What may happen is that we make an unconscious equation in our minds: Palestinians who are good have it good, and Palestinians who are bad have it bad. If there are Palestinians that are suffering, they must deserve it. Those who are loyal citizens of our country are amply rewarded for their upright behavior while the terrorists get what is coming to them. What gets lost in the shuffle is of course the fact that there is no freedom of choice and no meritocracy: The ‘bad Palestinians’ – the vast majority of which have no connection at all to terrorism – live stateless under our military occupation, are denied basic human rights by us, and have no hope for a better future – courtesy of the system that we have engineered.
Paradoxically, at the same time, some of us may subliminally think of those we see on the news when we think about our local Palestinian neighbors at all. We see the local Palestinians with our eyes but we process what we see through the filters of what we know from the media about the reality of our country. And so we assume that all the Palestinians have it fine. Many of the politically naïve among us may even assume – without really thinking about it – that they all hold citizenship and vote.
Of course, were we to actually give it a moment of thought, we would realize that such is not the case, but it is much more comfortable not to give it that moment of thought. Clearly this bias is extremely self-serving, but it is aided and facilitated by the reality on the ground.
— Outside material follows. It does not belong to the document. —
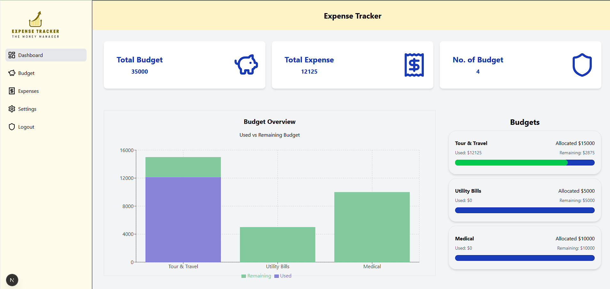
Task: Click the piggy bank icon beside Budget
Action: click(12, 73)
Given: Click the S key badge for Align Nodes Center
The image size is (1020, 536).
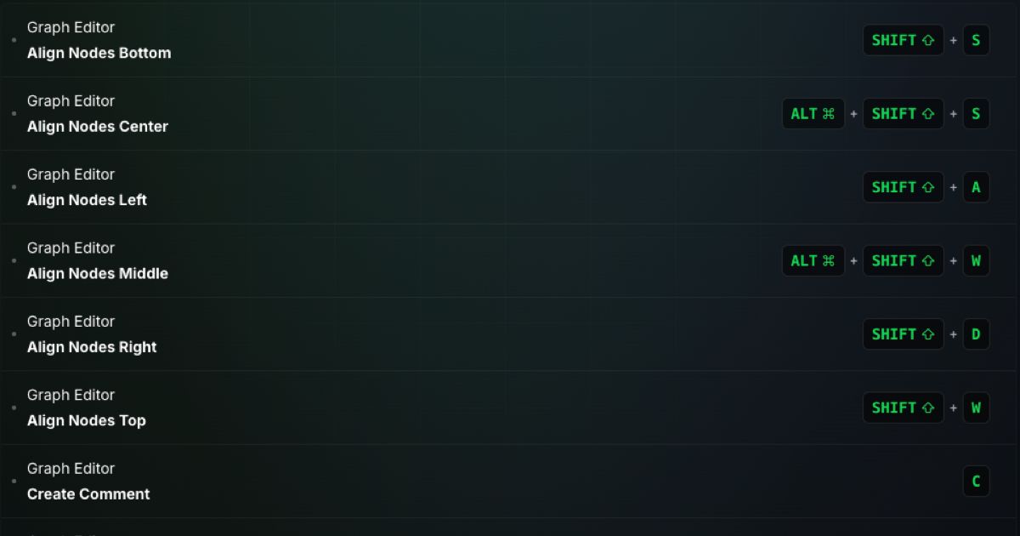Looking at the screenshot, I should 976,114.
I love my home and my community. Like in other settlements in Judea and Samaria, the human fabric is close-knit. People know each other and care for each other, both in times of joy and celebration and in times of sickness and sadness. Religious life is tremendously vibrant. But the fact remains that we have built communities – through a sophisticated system of social and legal engineering – that are completely disengaged from the human landscape in which we have placed them. They were not meant to be immoral, but on one level that is what they have become as a result of the system that we have created.
So much needs to be changed on the legal and political level. But there must also be change on the local, community level. We must break out of our bubble and create connections with our human surroundings. We must move from a model of separation to a model of partnership. We must engage with our neighbors in order to see them and to empathize with them. We have lovingly embraced the land of Judea and Samaria; now we must embrace the people of Judea and Samaria as well.